In temperate grasses, such as wheat (Triticum sp.) and barley (Hordeum vulgare L.), earliness per se (eps) is defined as the intrinsic difference in flowering time of fully vernalized plants grown under long day conditions. The main task of our investigations was to confirm and refine the chromosomal position of the previously mapped Eps-3A m locus in einkorn wheat (Shindo et al. in Genome 45:563–569, 2002; Hori et al. in Breed Sci 57:39–45, 2007). To this end, 110 recombinant inbred lines (RILs) were phenotypically and genotypically evaluated. The population had been obtained from a cross between an early flowering X-ray mutant KT3-5 (T. monococcum L.) of cultivated spring type and a wild wheat line KT1-1 of T. boeoticum Boiss. (winter type). Heading time evaluations under greenhouse conditions resulted in a 10-day difference (P = 0.008) between the mapping parents and a range of 49 days for the RIL population.
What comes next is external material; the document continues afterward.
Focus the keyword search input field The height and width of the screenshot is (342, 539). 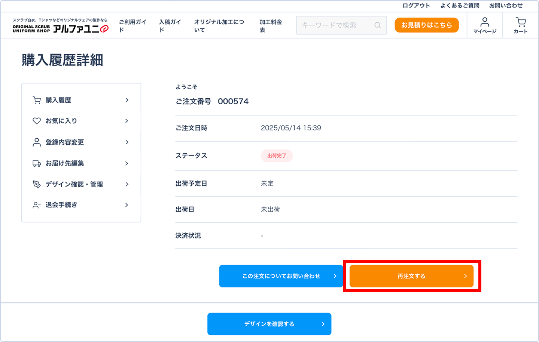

Quantitative trait locus analyses of heading time, anthesis time, spikelet number and spike length showed the best linkage with marker loci close to the telomeric region of the long arm of chromosome 3A. The highest LOD values for heading time, anthesis time, spikelet number and spike length were 5.96, 5.40, 3.33 and 5.10, respectively (LOD threshold 2.0, P < 0.05). Linkage analysis of 51 molecular markers delimited the new Eps-3A m interval to 0.9 cM, including 14 newly developed markers using collinearity with rice (Oryza sativa L.) and Brachypodium distachyon L. The present study marks a further step towards the molecular elucidation and functional analysis of Eps-3A m in wheat and other small grain cereals.
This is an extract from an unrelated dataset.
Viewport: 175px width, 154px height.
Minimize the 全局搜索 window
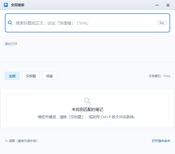click(157, 5)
Earliness per se Synteny Genetic linkage mapping QTL analysis 



The authors would like to express their gratitude to Dr. Tomohiro Ban from Yokohama City University for donating the seed samples and to the IPK gardeners supervised by Mrs. Kathrin Gramel-Eikenroth for looking after the plants. We also appreciate the Sanger sequencing service provided by Mrs. Susanne König. The work has been supported by a grant from the Deutsche Forschungsgemeinschaft (DFG, FKZ SCHN 768-3-1-569091) to TS.

Supplementary material

11032_2011_9697_MOESM1_ESM.docx (18 kb)
Supplementary material 1 (DOCX 14 kb)
11032_2011_9697_MOESM2_ESM.docx (14 kb)
Supplementary material 2 (DOCX 1 kb)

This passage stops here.